Women in Peru are cladded in feminism.
May 28, 2019
Peru is the third country in Latin America when it comes to measuring the femicide ratio. According to the numbers gathered by the Ministry of the Woman, a total of 8 sexual assaults per day are reported, and 1 femicide attempt per day. From January to May 2017, 45 cases of femicide have been reported, and close to 105 attempts to commit this crime across the whole country. These are the known numbers, the instances in which women have denounced the act, only the tip of the huge iceberg of violence against women that exists in Peru: in here, the phrase “THEY ARE KILLING US” goes deep.
On July 28th, a new Minister for the Ministry of the Woman was appointed, and she said some controversial declarations to the media, such as: “Peru does not need feminism”, “that she believes in the equality of opportunities, but not in feminism”.
What the hell? According to the Oxford English Dictionary – and many feminist organisations as well – the definition of feminism is: the advocacy of women's rights on the ground of the equality of the sexes. And, in a country where you can see the statistics already mentioned, it cannot be said that we do not need feminism. We need it, and the doses needed are gargantuan!
Women all over the country made themselves felt on Monday July 31st on a social network movement (Twitter) called #Tuitazo (which could be roughly translated as “huge tweet”), and making use of the hashtag #MinisterFeminismIs, they gave our new Minister a lecture about feminism. In a few hours, we became a trend; and besides angering some people and receiving some chauvinist comments (i.e.: “what are you doing in social networks, you should be in the kitchen!”), we also engendered union, inspiration, sisterly support and mediatic attention. The next day, Minister Choquehuanca spoke to the media saying: “the fight of all Peruvian women is my fight”.
(Clic here to see some tweets)
But no, we’re not done.
A year ago, we marched to make people aware of the existence of gender-based violence, femicides and the lack of policies encouraging the equality of opportunities. The press and the media had not yet finished covering the impact and scope of the #Tuitazo #MinisterFeminismIs, when a new march was announced through several social networks, a march that would serve as a remembrance of last year’s march, a march to say: “WE’RE STILL HERE, PRESENT AND STILL AWAITING THE IMPLEMENTATION OF POLICIES AIMED AT PROVIDING EQUALITY, AND WE WANT JUSTICE BROUGHT AGAINST ALL THOSE WHO ASSAULTED US”.

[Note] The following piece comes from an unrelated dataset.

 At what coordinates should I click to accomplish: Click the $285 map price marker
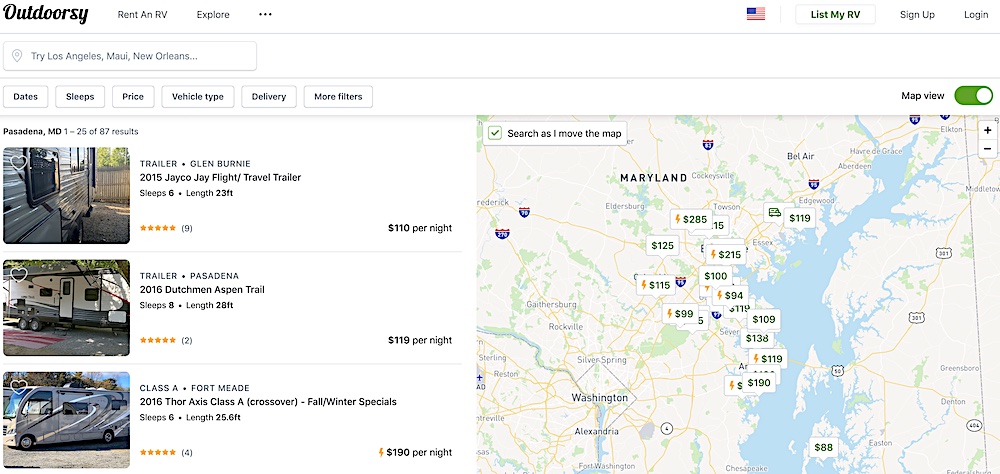pyautogui.click(x=690, y=219)
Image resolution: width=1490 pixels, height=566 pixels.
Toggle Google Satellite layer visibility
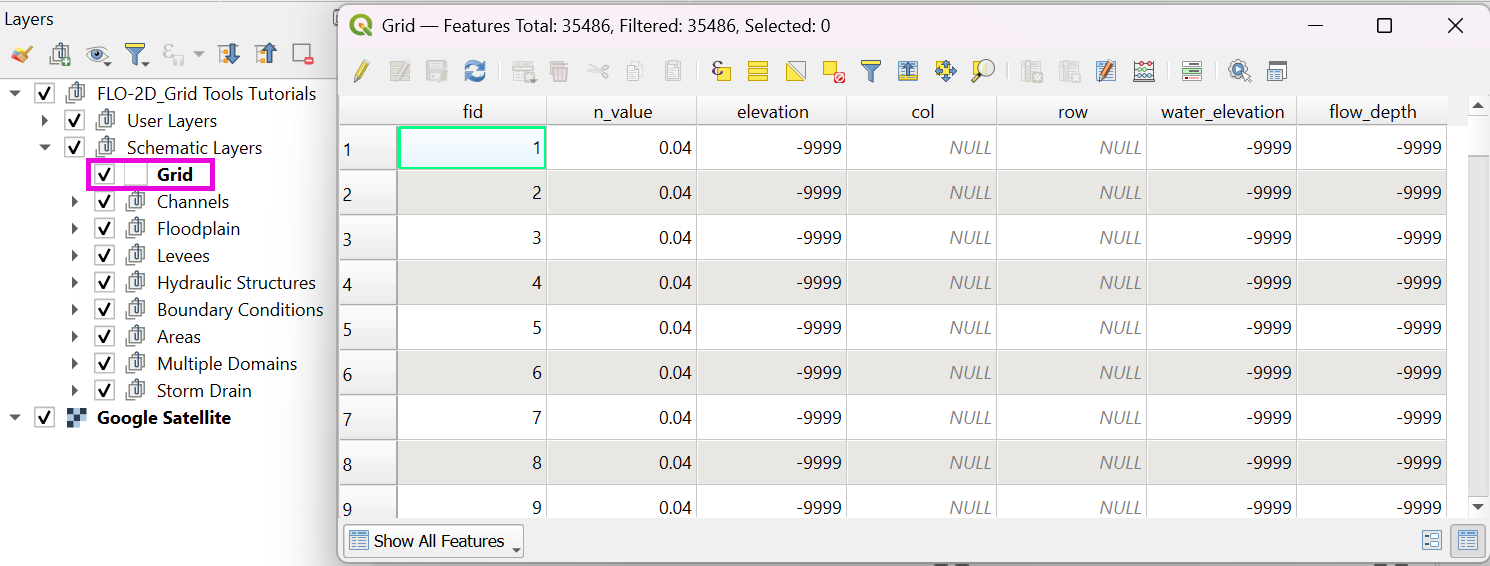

The tide is restless in many social networks. I belong in two social network groups: one conformed by feminists, and the other conformed by feminist women who are also mothers. My Facebook notification count was usually 4 to 5 per day; now it’s gone up to 45 notifications per day (this past week). Something big is brewing. We’re requesting the support of designers, artists, social voices and broadcast media.
Today, August the 3rd, a new #Tuitazo is happening, with the hashtag #NiUnaMenos (which could be translated as “not even one more woman less”), where many women are sharing what is driving them to march this year, and the reasons are impressive. Some will march for the feminist ideal, some will march demanding justice, some will march against pederasty, some will march against the disgusting street harassment, and a considerable number of women will march asking “what ever happened to our sisters?” Solsiret, Shirley and Esthefanny, women who had gone missing months ago (Solsiret, a mother and an activist, has been missing for the last 11 months).
I feel strengthened, I could say I’m feeling the anger felt by hundreds and thousands of women due to the injustices inflicted upon us in my country, I feel their sorrow, their angst, and make them mine; I’ve become an ANGRY FEMINIST (for the time being at least), I too want to know where my sisters are, I too want people to stop throwing obscene epithets at me when I walk down the street, I too want justice, I too want pederasty to end (right now, not tomorrow, right now!)
Women in my country are reacting roaringly. Suddenly, it is more common to see a woman who has been harassed or assaulted, denouncing the act in social media (the victim’s feelings of shame before society are now a thing of the past). When this kind of acts are made public, hundreds of women support the victim, share the publication, get outraged, provide counselling and a virtual comforting shoulder, and we all unite against that one who dared hurting one of our sisters (a total stranger who only had contacted us through social networks).
Women in my country have gradually awakened, but this last month I can feel their angry energy, their search for justice. We are marching again on August 13th in Lima, and most likely we will be more numerous than last year, and we’ll make history again. But, more importantly, we’ll be together, walking, screaming and demanding our long-craved equality and justice, and no one will be able to shut us up.
This is the moment in which no one can be prouder of being a woman than we are.